Tout est connecté d’une manière ou d’une autre, et lorsque nous tirons sur un fil, nous découvrons qu’il se connecte à d’autres éléments de manière surprenante.
Menu abeille
Si l’on regarde le menu des abeilles, il y a deux éléments principaux et constants : le pollen et le nectar. Nos abeilles domestiques ont un dénominateur commun à cet égard, et vous ne trouverez pas parmi elles d'idées aussi inhabituelles que chez leurs cousines étrangères – les abeilles qui boivent des larmes humaines ou obtiennent des protéines de charognes. La dépendance des abeilles vis-à-vis des plantes les divise en généralistes et spécialistes.
L’attachement des espèces individuelles peut être très profond et est crucial pour l’existence de certaines abeilles. Pour prolonger l’existence de leur espèce, les abeilles sauvages doivent construire un nid puis fournir de la nourriture aux cellules du couvain. Cet emballage alimentaire est constitué d'un mélange de pollen et de nectar. Et bien qu’ils puissent généralement obtenir du nectar des fleurs de plantes de diverses espèces, genres ou familles, la question devient plus compliquée lorsqu’il s’agit de pollen.

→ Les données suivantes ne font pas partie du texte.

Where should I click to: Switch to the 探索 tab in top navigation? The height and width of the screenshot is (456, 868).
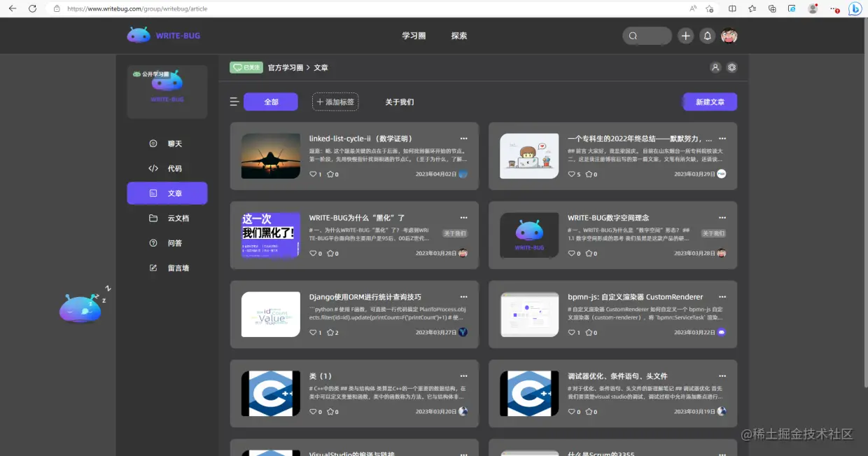point(459,35)
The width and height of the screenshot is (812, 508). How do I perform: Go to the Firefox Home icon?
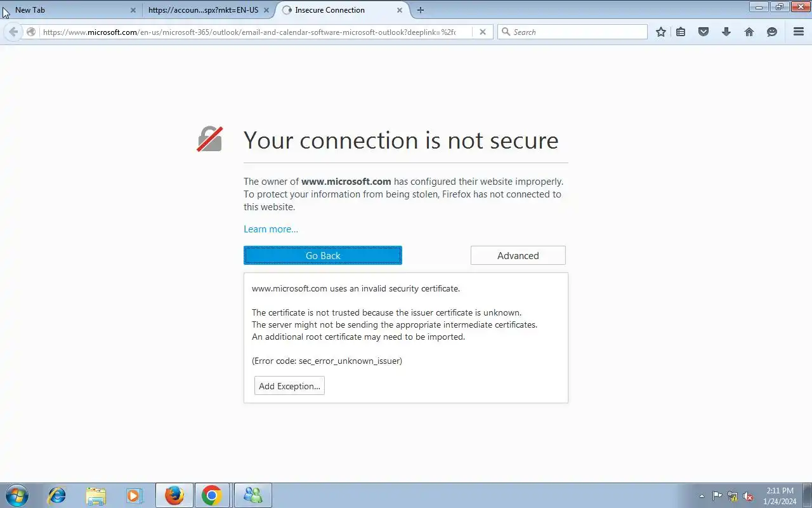pyautogui.click(x=749, y=32)
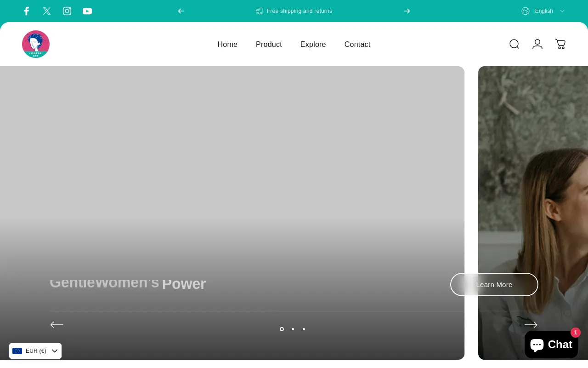
Task: Open the shopping cart
Action: point(560,44)
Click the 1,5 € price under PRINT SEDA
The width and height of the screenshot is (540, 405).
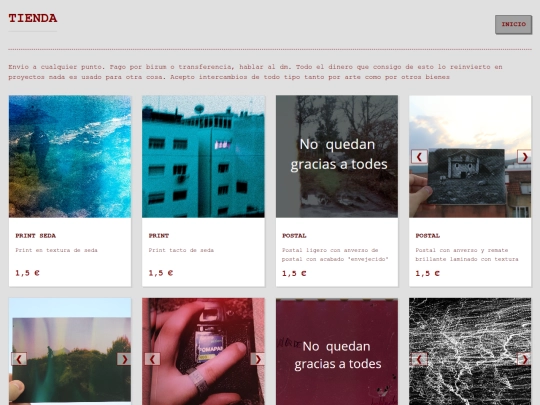(x=27, y=273)
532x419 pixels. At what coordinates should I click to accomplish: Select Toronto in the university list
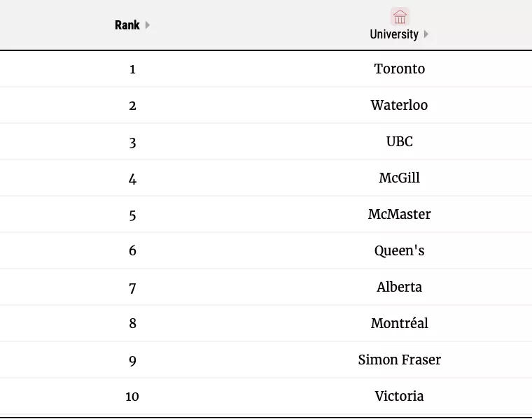(400, 69)
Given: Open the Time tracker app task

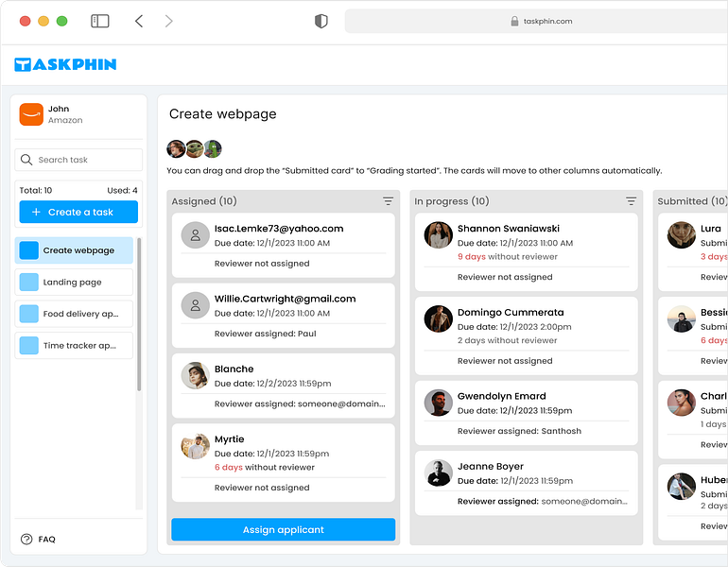Looking at the screenshot, I should click(x=75, y=346).
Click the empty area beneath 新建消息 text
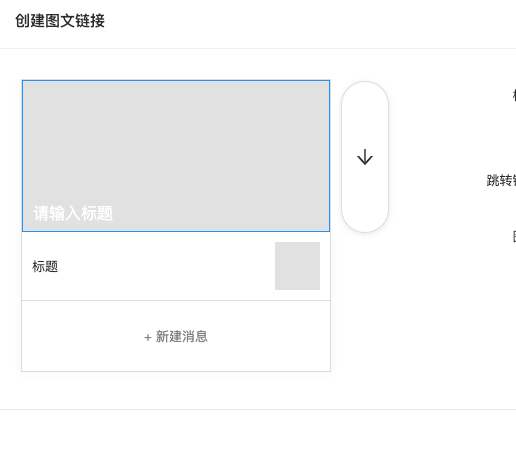This screenshot has width=516, height=457. (176, 357)

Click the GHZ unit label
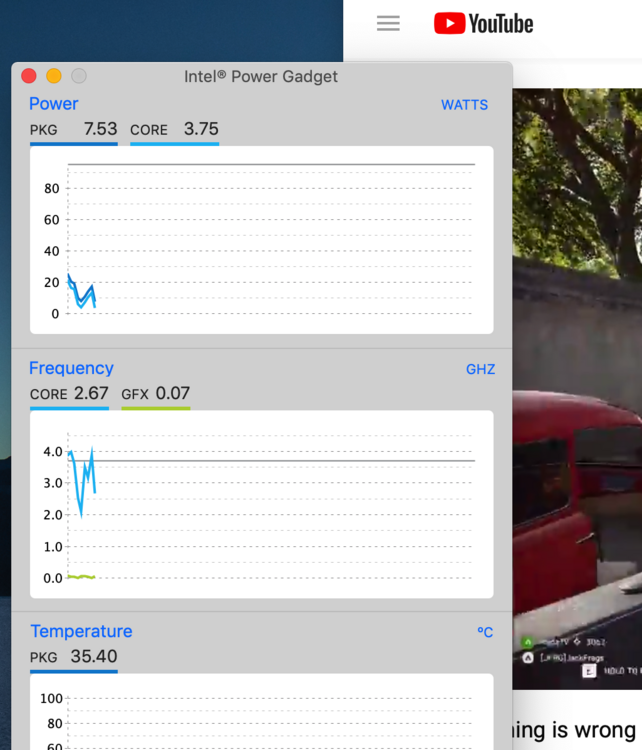480,369
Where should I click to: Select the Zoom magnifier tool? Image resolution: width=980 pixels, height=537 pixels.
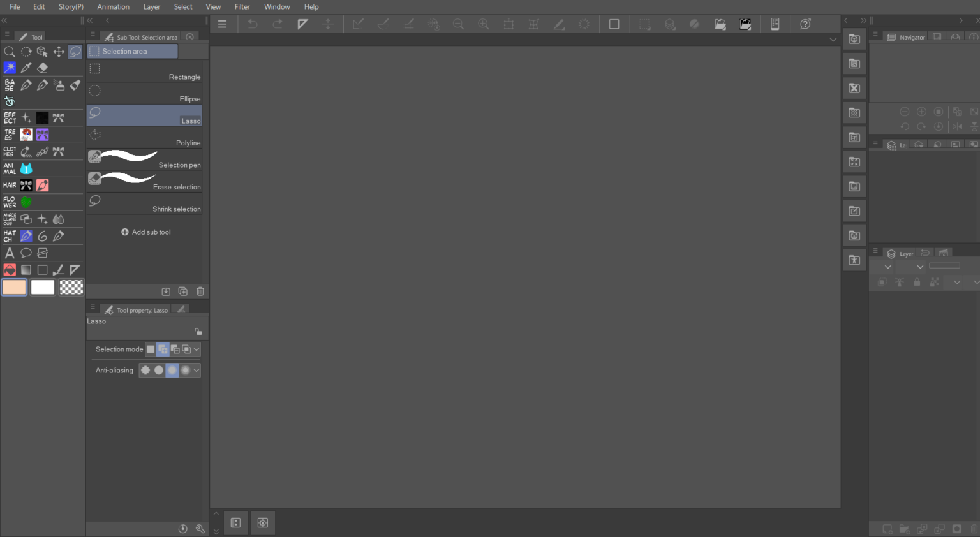(10, 52)
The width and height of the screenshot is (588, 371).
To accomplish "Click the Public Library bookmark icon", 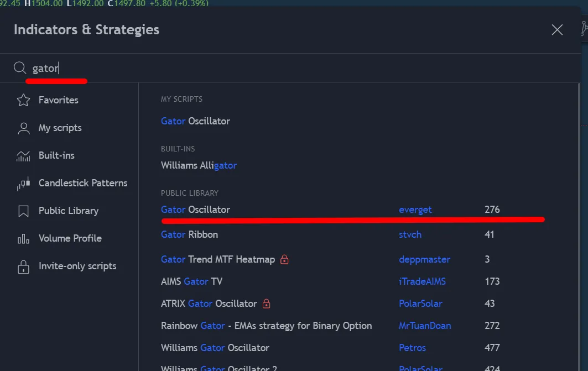I will [23, 211].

La larve qui mange la nourriture stockée pour elle grandira, se développera et finira par se nymphoser pour devenir une forme adulte de l'insecte – l'imago. Cependant, de nombreuses espèces d’abeilles ont besoin du pollen de plantes spécifiques pour ce processus de développement.
Les abeilles généralistes peuvent nourrir leur progéniture avec du pollen provenant de nombreux genres et familles botaniques. Un exemple de ces généralistes est certainement la plupart des bourdons (Bombe), pour lesquelles de nombreuses plantes peuvent être une source de nourriture pollinique. Les abeilles restantes doivent être examinées individuellement.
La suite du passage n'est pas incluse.